Material supplied:
------------------------------

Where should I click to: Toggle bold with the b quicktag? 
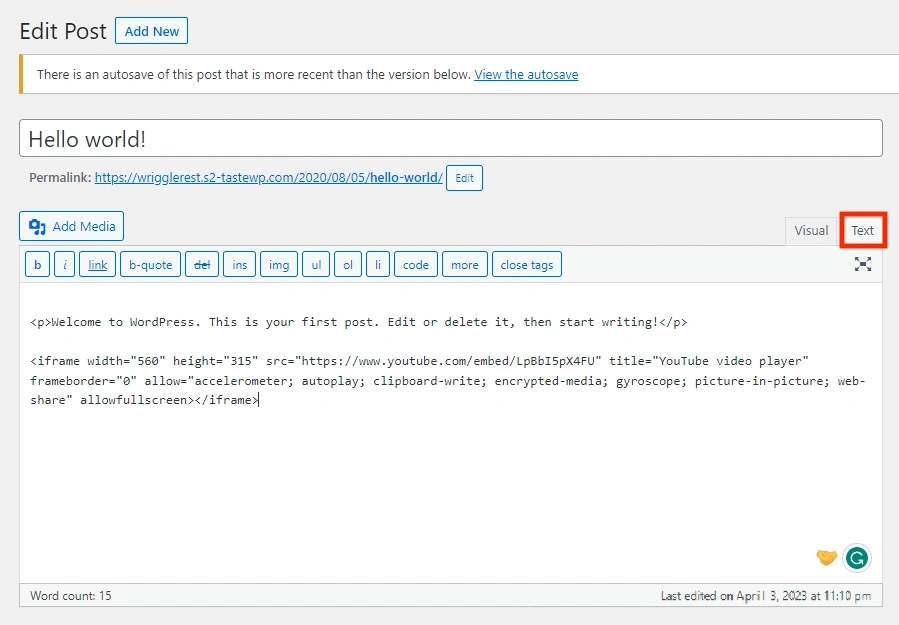click(37, 264)
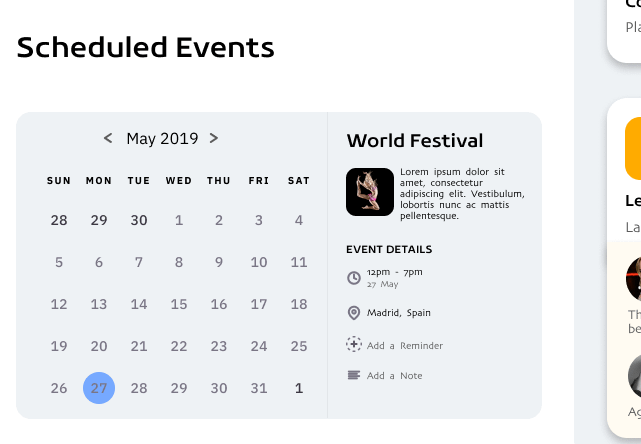The width and height of the screenshot is (641, 444).
Task: Click the May 2019 month label
Action: [162, 139]
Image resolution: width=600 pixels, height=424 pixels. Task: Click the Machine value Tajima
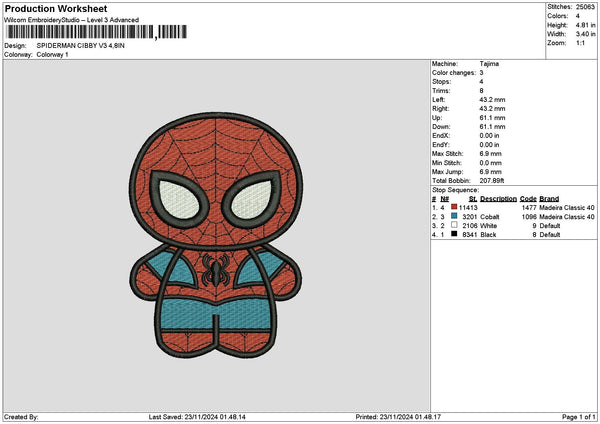[489, 63]
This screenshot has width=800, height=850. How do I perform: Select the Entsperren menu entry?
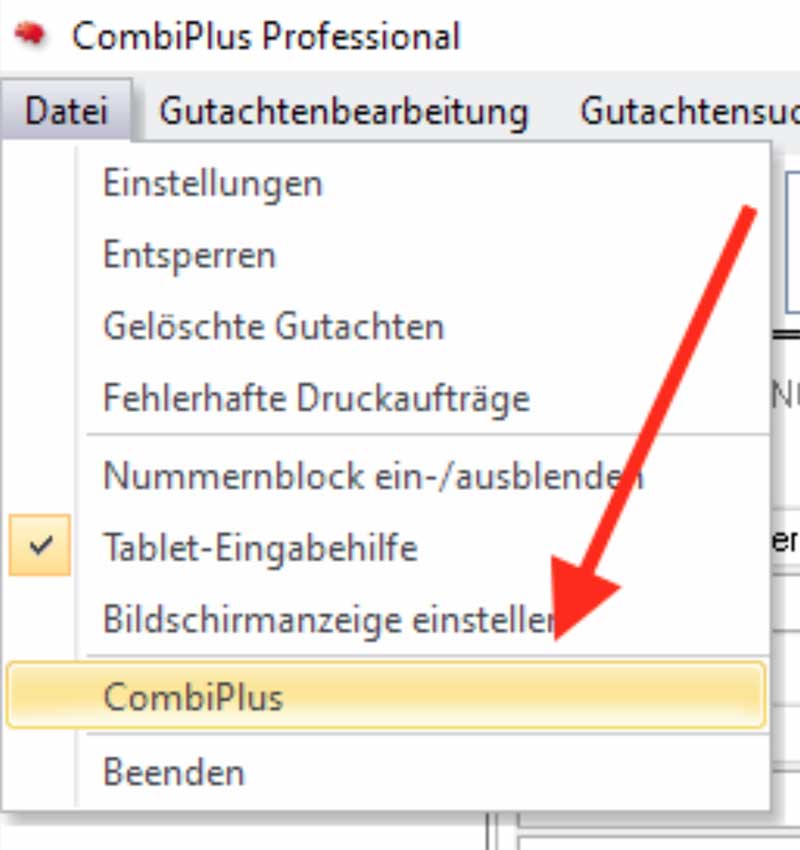tap(189, 255)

------------------------------

Challenge:
Rewrite the lines from the one containing "This screenshot has" through the end of the records, inclusive, as a Markdown table with the columns Row and Line. Omit blank lines and leave the pictures out.

Right answer:
| Row | Line |
|---|---|
| 1 | This screenshot has width=800, height=850. How do I perform: Select the Entsperren menu entry? |
| 2 | tap(189, 255) |